Дорога оказалась неожиданно длинной, и мы, заблудившись, вышли к железной дороге совсем в другом, незнакомом месте. Это точно был не пригород Клина, что обнадёживало.
Вдоль дороги расположился неизвестный посёлок, впрочем, никакого посёлка уже не было. Нечему было располагаться. Часть посёлка выгорела, а по второй, чувствовалось, лупили когда-то из пушек. Понимая, что придётся идти ещё долго, мы решили закусить, чем эльфы послали, и принялись искать место.
Внезапно что-то белое сверкнуло в выбитом окне брошенного дома. У дома не было крыши и одной стены, но посреди большого замусоренного пространства стоял белый пластиковый стол и стулья, точь-в-точь как в открытых кафе моего детства. Мы прошли внутрь, выложили консервные банки на стол и сели друг против друга.
В провал стены был виден остов «жигулей», превращённых буквально в решето. Казалось, что ржавый корпус сшит из коричневого шершавого кружева. Тут явно когда-то шёл бой, и бой жаркий. И уже положив первый кусок в рот, я увидел ещё одну деталь пейзажа.

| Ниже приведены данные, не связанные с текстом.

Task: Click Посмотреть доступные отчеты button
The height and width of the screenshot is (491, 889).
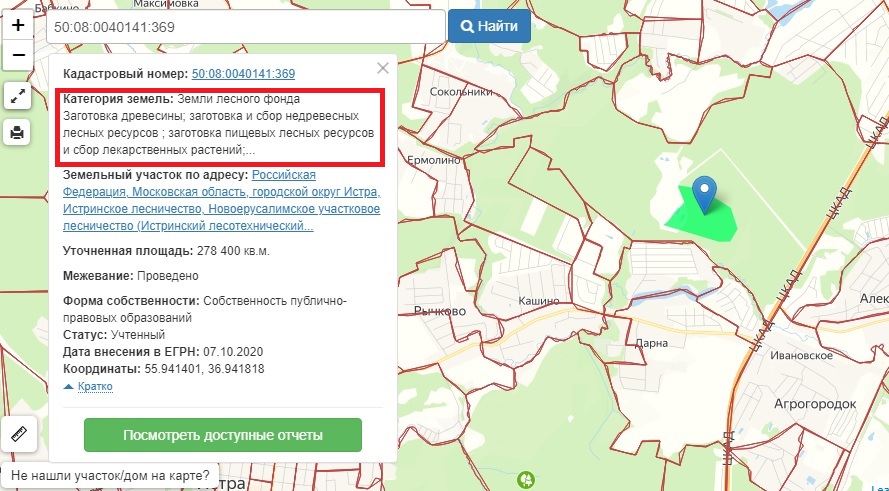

У полуразрушенной стены лежал скелет человека, уронившего череп на коробку ручного пулемёта. Пол был бетонный, и трава через него не проросла. А поскольку травы здесь не было, то нам были хорошо видны сотни, если не тысячи позеленевших гильз. Было понятно, что человек отстреливался изо всех окон, перетаскивая пулемёт. А потом его ранили, и он остался у одного окна, там гильз было больше всего, и, судя по всему, истёк кровью.
Но, всмотревшись в остатки прорезиненного плаща, я увидел, что рядом со скелетом неизвестного человека, укрытый им в последний момент, лежит крохотный скелет ребёнка, подтянувшего ноги к груди, свернувшегося в клубок.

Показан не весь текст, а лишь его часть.